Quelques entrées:
————————

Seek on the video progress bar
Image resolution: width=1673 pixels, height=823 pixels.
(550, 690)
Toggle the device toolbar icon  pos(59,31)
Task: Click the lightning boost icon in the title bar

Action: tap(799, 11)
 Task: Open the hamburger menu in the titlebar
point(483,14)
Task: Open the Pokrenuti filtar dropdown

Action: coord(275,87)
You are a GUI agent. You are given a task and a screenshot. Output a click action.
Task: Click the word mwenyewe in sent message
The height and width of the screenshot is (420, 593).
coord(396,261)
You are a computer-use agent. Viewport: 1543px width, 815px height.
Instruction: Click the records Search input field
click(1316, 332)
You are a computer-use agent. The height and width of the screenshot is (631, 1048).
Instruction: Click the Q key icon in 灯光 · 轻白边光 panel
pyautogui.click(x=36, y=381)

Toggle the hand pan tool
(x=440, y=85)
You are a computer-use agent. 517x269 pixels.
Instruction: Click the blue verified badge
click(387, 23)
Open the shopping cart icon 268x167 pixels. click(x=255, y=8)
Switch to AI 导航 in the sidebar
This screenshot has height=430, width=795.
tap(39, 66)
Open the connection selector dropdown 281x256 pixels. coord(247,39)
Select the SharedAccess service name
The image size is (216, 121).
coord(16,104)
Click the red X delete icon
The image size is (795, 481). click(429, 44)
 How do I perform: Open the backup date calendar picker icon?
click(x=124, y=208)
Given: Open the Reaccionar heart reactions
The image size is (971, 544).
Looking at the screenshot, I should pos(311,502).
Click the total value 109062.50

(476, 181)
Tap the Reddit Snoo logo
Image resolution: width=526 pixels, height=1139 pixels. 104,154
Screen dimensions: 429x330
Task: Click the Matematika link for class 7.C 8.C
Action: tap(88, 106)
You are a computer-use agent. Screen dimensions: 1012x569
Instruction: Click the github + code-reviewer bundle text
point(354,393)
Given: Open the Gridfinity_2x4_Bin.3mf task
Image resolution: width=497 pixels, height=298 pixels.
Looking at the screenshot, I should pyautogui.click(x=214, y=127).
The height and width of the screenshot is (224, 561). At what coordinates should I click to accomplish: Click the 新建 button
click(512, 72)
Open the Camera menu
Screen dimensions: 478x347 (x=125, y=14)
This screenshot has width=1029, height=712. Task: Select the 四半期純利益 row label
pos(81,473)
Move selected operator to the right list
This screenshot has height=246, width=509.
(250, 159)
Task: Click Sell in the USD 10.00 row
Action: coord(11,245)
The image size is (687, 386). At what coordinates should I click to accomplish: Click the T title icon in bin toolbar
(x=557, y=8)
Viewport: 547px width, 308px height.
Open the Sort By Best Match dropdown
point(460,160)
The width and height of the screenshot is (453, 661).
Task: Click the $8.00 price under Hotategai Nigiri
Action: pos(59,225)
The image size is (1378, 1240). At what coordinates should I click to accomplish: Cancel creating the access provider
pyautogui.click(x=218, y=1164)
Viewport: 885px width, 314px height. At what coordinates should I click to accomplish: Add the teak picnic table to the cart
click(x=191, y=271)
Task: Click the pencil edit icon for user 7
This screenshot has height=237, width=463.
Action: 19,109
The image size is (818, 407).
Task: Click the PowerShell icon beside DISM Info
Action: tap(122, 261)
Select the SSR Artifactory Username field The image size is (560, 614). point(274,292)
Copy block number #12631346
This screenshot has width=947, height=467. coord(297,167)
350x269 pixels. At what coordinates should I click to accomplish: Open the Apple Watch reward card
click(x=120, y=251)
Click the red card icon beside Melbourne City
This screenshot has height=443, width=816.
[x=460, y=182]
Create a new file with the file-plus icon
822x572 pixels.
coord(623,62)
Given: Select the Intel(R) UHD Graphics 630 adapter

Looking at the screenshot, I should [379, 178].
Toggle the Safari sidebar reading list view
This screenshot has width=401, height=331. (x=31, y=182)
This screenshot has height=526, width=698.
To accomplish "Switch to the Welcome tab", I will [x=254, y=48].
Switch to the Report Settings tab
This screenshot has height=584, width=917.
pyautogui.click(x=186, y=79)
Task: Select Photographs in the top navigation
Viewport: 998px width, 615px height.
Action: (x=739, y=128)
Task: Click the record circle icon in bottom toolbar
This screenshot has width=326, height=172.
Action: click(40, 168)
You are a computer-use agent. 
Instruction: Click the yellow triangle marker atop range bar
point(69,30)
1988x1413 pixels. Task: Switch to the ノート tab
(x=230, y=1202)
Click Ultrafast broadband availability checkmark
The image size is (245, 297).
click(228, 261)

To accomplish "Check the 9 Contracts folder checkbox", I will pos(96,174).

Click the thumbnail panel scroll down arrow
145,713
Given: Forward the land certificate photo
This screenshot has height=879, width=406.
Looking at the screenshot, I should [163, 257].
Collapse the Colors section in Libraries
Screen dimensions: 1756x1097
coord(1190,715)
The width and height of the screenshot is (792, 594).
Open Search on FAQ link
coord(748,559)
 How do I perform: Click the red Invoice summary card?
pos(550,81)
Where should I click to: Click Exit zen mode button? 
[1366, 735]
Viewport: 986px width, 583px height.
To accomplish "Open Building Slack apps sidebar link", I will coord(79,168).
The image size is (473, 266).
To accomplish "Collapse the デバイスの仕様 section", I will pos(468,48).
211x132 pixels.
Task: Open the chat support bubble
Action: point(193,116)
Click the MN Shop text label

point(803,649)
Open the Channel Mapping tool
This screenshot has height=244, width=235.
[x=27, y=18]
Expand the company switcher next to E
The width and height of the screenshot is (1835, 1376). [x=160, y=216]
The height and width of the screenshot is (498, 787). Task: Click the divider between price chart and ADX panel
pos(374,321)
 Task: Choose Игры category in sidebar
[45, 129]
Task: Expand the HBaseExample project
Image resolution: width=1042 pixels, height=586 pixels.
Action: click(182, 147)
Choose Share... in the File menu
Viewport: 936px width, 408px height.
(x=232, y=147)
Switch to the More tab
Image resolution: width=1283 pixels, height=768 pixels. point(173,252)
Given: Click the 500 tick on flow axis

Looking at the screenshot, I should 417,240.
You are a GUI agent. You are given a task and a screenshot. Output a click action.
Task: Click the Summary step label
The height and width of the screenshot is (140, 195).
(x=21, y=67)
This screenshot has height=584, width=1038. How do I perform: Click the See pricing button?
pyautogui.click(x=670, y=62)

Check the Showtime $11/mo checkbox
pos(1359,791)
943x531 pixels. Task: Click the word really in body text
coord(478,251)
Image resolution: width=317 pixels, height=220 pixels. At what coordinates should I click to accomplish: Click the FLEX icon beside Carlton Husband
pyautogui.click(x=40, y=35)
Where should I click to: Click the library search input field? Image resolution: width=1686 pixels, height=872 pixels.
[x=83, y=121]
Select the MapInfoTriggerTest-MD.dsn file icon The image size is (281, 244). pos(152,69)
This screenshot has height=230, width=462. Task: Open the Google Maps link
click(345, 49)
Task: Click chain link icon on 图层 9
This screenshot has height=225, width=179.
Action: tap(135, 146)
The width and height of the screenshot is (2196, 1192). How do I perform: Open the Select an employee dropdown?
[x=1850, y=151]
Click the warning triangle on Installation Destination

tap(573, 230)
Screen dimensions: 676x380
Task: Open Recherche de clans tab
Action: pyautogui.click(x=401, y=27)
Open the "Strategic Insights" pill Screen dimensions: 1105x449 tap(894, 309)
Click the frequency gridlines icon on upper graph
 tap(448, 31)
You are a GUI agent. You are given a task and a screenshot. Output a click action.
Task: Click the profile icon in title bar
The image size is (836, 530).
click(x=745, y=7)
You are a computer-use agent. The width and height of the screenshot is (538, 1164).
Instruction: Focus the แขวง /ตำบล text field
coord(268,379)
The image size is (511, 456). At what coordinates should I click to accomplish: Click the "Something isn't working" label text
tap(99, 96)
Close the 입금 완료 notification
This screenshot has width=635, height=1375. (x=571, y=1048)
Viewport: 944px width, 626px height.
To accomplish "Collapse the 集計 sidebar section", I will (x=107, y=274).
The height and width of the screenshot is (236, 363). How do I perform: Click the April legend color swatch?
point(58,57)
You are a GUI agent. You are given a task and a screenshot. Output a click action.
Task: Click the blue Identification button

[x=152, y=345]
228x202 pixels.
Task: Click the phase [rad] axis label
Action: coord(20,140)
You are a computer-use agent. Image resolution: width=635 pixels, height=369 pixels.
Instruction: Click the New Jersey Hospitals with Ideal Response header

————————

- **OBJET DE LA TÂCHE**
Comptez les lignes des entrées ci-dessus qui contiennent la chaîne « cart ». Indiquez seulement ce nombre.

- **EXERCICE CORRIGÉ**
2